Libia, proteste e assalti a sedi Fratellanza a Tripoli e Bengasi

Tripoli (Libia), 27 lug. (LaPresse/AP) - Centinaia di persone sono scese in strada a Tripoli, Bengasi e in altre città della Libia per chiedere che i partiti islamisti siano sciolti, dopo che ieri il noto attivista anti islamista Abdulsalam Musmari è stato assassinato a Bengasi.
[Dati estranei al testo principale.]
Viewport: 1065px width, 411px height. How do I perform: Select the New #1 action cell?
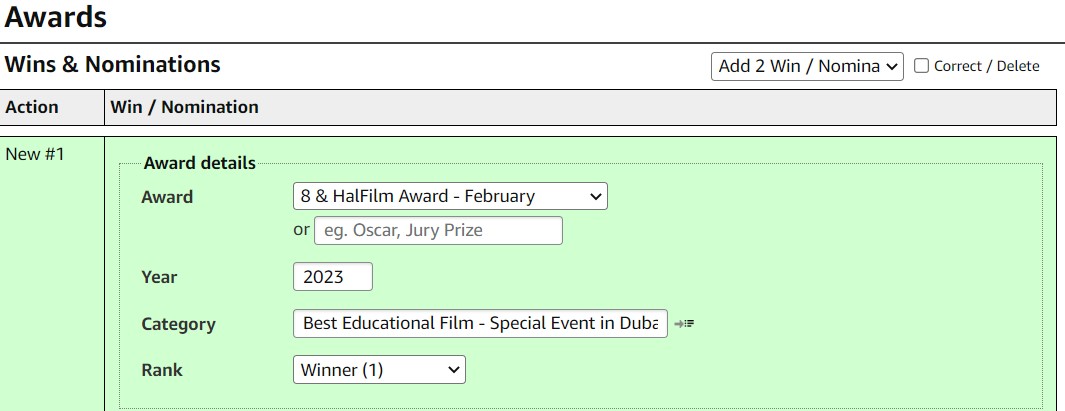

A Tripoli i dimostranti hanno manifestato dopo le preghiere dell'alba, dando fuoco a mucchi di copertoni e poi raccogliendosi nella piazza principale dove hanno scandito lo slogan: "Non vogliamo i Fratelli musulmani, vogliamo l'esercito e la polizia". Lo stesso slogan è stato usato dagli egiziani che ieri hanno protestato contro la Fratellanza del Paese, il cui leader Mohammed Morsi è stato deposto il 3 luglio in un golpe dell'esercito. Gruppi di manifestanti hanno anche dato l'assalto alla sede di un partito affiliato al movimento islamista e di un altro partito di stampo musulmano, distruggendo il mobilio e gli interni. Secondo i testimoni, un ufficio del partito dei Fratelli musulmani è stato anche assaltato a Bengazi.